Creation of a dietitian-led gestational diabetes diet-controlled telehealth pathway at Christchurch Women's Hospital — ASN Events

Creation of a dietitian-led gestational diabetes diet-controlled telehealth pathway at Christchurch Women's Hospital (#60)

Elizabeth (Liz) Love 1 , Helen Little 1 , Tory Crowder 1 , Joanna Paggi 1
  1. Canterbury Waitaha, Te Whatu Ora, Christchuch, REGION, New Zealand

Introduction

Data collected between 2019-2020 showed a 17% increased prevalence of women diagnosed with gestational diabetes (GDM) at Christchurch women’s hospital (CWH). With no increase in resources, physician burnout, overloaded clinics and covid 19 hitting New Zealand, a new dietitian-led telehealth model of care was initiated for diet-controlled GDM women.

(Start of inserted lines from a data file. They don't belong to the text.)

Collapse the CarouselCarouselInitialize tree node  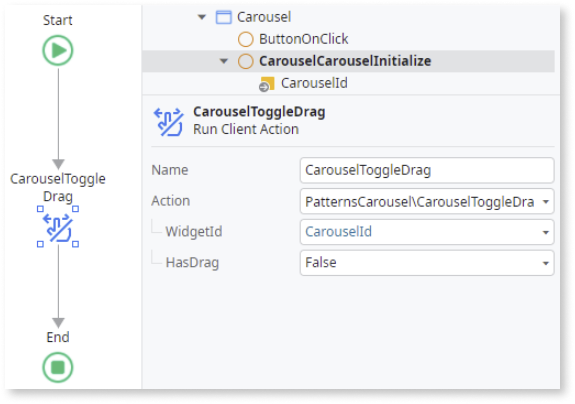tap(224, 61)
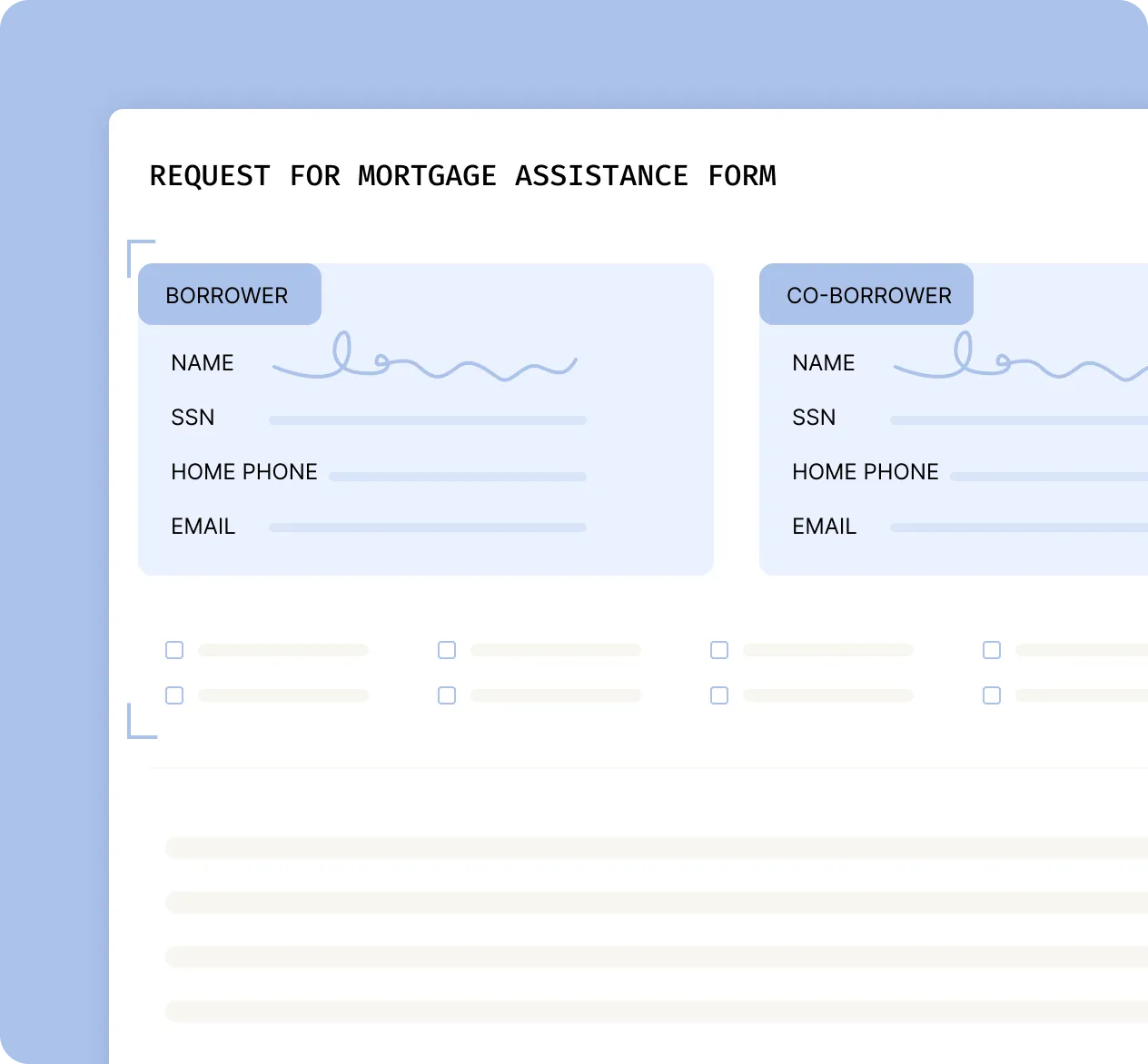This screenshot has width=1148, height=1064.
Task: Toggle the fourth checkbox in the bottom row
Action: (992, 695)
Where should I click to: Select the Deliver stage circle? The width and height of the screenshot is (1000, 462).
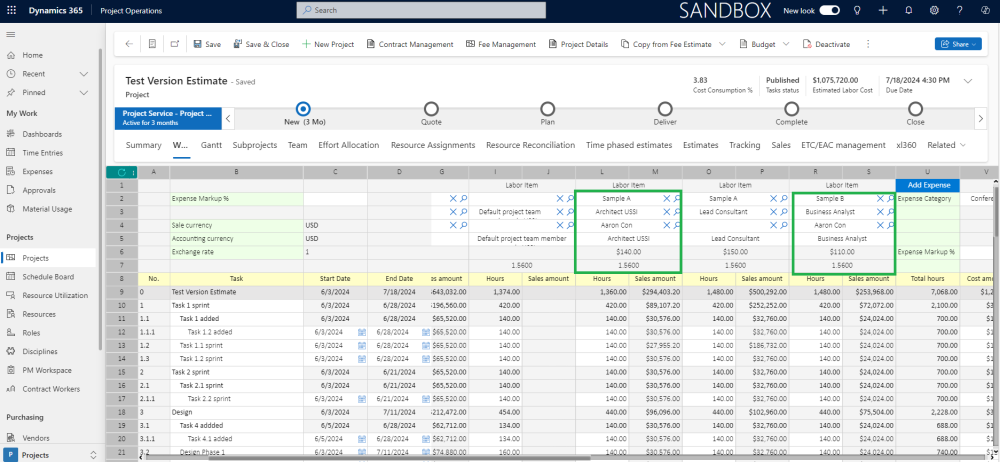666,108
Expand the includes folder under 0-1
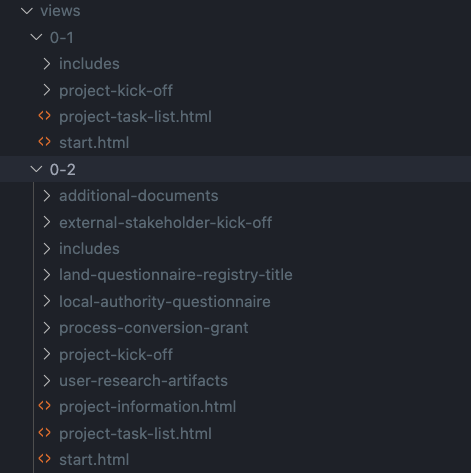Viewport: 471px width, 473px height. pyautogui.click(x=47, y=64)
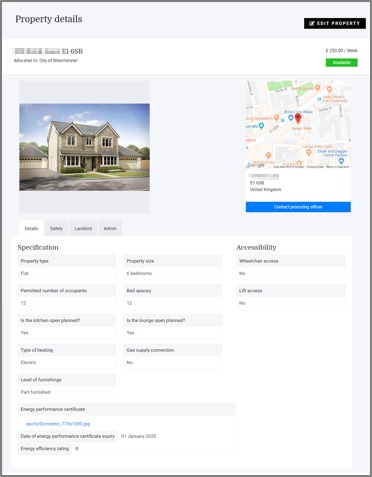Viewport: 372px width, 477px height.
Task: Click the Well & Bucket restaurant marker
Action: (317, 88)
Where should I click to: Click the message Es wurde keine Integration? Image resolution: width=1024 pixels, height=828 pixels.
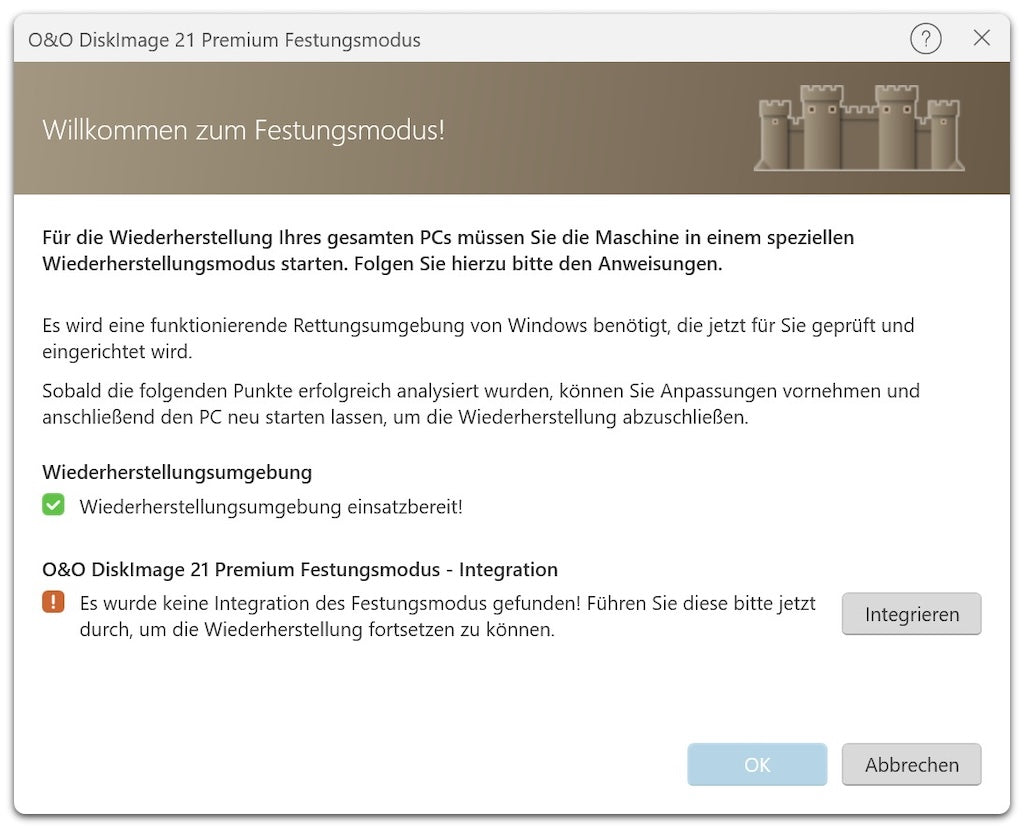point(447,617)
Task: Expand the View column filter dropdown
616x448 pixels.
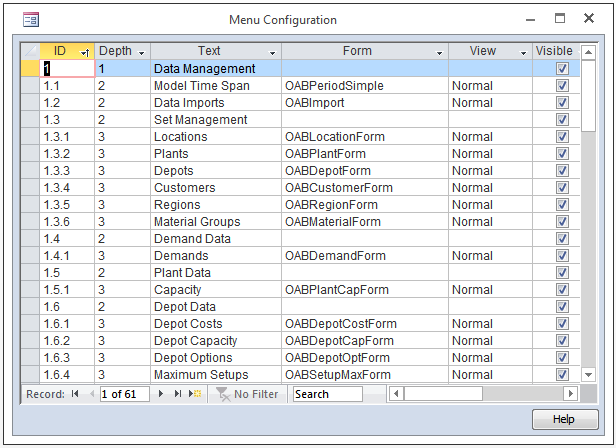Action: (x=522, y=52)
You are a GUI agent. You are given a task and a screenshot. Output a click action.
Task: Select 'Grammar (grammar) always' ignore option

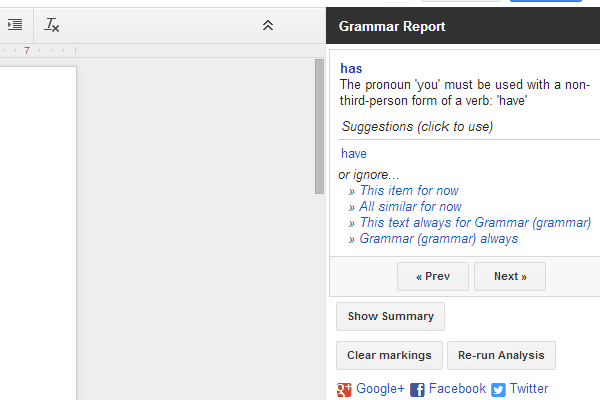[439, 238]
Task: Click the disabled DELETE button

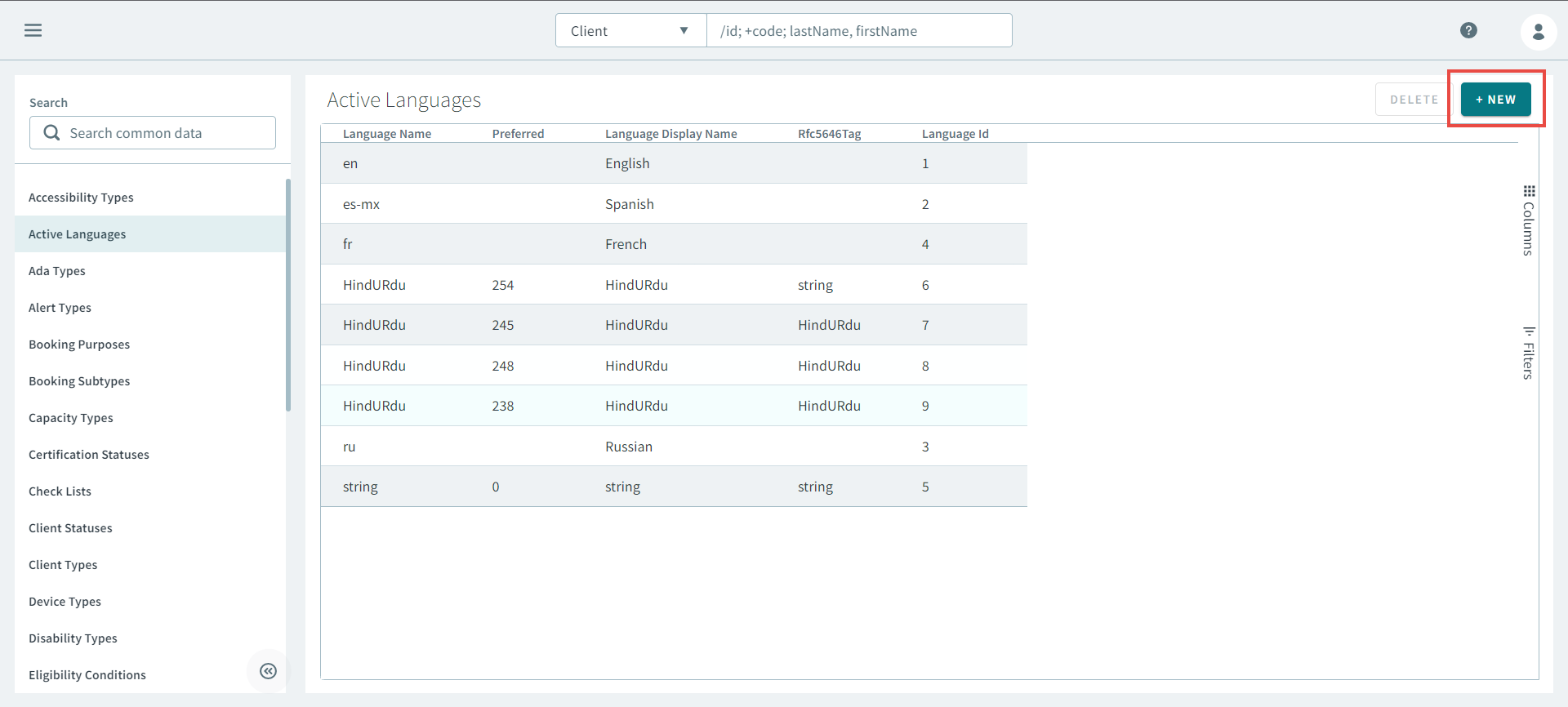Action: point(1414,100)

With the current model of care, diet-controlled women were seen by an obstetrician one to two times and a physician three to four times throughout their pregnancy. 

Aim

To evaluate the reduced physician and obstetric work load and financial cost savings of the service delivery with the move to a dietitian-led telehealth model of care initiated at 0.6 FTE for diet-controlled women with GDM.

Method

To review and develop a dietitian-led telehealth model of care for our women with GDM and to secure funding for permanent resourcing for a diabetes dietitian. Obtain statistics on clinic appointment and cost avoidance after 12 months.

Results

Our telehealth model of care was rolled out successfully in June 2021. Across 12 months, we had 429 referrals for women with GDM. Each of these patients was initially part of our telehealth model and continued so if they remained diet controlled. Twenty eight percent of our cohort (n=119) remained diet controlled and under the care of a dietitian throughout pregnancy. We successfully reduced the workload and clinic space of 464-696 physician/obstetrician appointments with a cost avoidance of upward of $235,000 per annum. We also successfully introduced Diabetes Midwifery metformin prescribing which further reduced the workload and clinic space of physicians and secured permanent 0.6 FTE dietetic funding to continue our model of care.

Conclusion

We have successfully introduced a dietitian-led telehealth model of care for diet-controlled women with GDM at CWH, with large savings in terms of reduced physician and obstetric input and cost avoidance. It is hoped this model of care can be extended nationwide.